YOUR GOAL »
Search the material below for the word "button". Copy every line that has it.

*** PROVIDED RECORDS Section Begins ***

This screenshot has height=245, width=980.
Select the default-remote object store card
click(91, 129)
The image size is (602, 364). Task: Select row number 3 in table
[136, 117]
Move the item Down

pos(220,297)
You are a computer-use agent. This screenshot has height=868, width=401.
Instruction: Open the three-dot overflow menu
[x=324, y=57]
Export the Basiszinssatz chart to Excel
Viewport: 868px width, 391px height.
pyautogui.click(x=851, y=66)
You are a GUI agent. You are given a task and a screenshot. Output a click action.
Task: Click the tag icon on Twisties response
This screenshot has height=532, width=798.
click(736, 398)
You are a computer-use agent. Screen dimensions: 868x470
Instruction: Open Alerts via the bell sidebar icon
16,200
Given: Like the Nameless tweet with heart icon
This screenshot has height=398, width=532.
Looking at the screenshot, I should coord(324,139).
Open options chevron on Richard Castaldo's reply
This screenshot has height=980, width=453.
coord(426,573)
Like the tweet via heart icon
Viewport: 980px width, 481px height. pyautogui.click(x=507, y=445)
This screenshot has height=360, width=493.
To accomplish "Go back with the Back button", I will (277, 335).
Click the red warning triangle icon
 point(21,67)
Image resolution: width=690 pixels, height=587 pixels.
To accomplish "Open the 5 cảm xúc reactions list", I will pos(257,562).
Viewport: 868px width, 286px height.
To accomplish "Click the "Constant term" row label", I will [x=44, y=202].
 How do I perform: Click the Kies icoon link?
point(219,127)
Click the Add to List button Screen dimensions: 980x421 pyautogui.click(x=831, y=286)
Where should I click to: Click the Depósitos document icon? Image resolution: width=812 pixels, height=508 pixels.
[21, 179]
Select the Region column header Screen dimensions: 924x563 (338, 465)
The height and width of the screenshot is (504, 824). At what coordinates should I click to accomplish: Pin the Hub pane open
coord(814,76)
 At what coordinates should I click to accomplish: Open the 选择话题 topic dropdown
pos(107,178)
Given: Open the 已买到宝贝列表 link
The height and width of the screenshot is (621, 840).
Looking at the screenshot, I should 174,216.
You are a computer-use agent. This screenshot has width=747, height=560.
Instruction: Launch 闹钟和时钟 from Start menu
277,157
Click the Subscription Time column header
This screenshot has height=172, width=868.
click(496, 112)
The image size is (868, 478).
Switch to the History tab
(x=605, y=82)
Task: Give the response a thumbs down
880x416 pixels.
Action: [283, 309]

*** PROVIDED RECORDS Section Ends ***

WRITTEN REPLY »
To accomplish "Go back with the Back button", I will (277, 335).
Click the Add to List button Screen dimensions: 980x421 pyautogui.click(x=831, y=286)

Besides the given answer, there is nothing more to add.